Caro Emerald, Windsor Hall, BIC

WELL, there was no way a packed BIC could resist the infectious jazz/pop/swing that is Dutch chanteuse Caro Emerald and her red-hot eight-piece band.

Opening, backlit and from behind a screen, with a haunting I Belong To You, Ms Emerald emerged resplendent in a scarlet mesh hooped dress with matching hat and chi-chi heels.

Her sweet warm voice filled the vast auditorium and her even warmer personality reduced the cavernous Windsor Hall to the Hot Club de Paris circa 1927.

Stylish and sophisticated songs dealing with the sundry hybrids and vagaries of love; lost and found, unrequited and unreturned, unseen and uninhibited, proved a heady cocktail of retro rhumbas, teasing tangos, Mariachi horns and gypsy violin, all punctuated with the occasional wikki-wakki-wikki from scratch DJ Git Hyper.

We held our collective breath during the melodramatic mambo that is Black Valentine, which brilliantly dissects the plight of being The Other Woman: “Love can’t conquer anything if it’s lost without a trace, you may be tough, you may be strong, but not when you’re in this place,” she sings, achingly.

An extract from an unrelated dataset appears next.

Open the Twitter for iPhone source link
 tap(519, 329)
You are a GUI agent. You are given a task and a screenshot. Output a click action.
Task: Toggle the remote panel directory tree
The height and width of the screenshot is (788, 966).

A costume change, this time into a black and white 50s cocktail frock, and it’s a romp through the risqué Dr Wanna Do which gets even the most staid punter to their feet.

Her more familiar material, including One Day, Liquid Lunch and encores of Back It Up and A Night Like This renders the BIC seating policy utterly redundant and her finale of Mama Cass’s Dream A Little Dream of Me (the first song she performed in public, at the age of 11 in a school play, she informed us) melted even this hardest of hearts.

A splendid evening in the company of a rather splendid woman.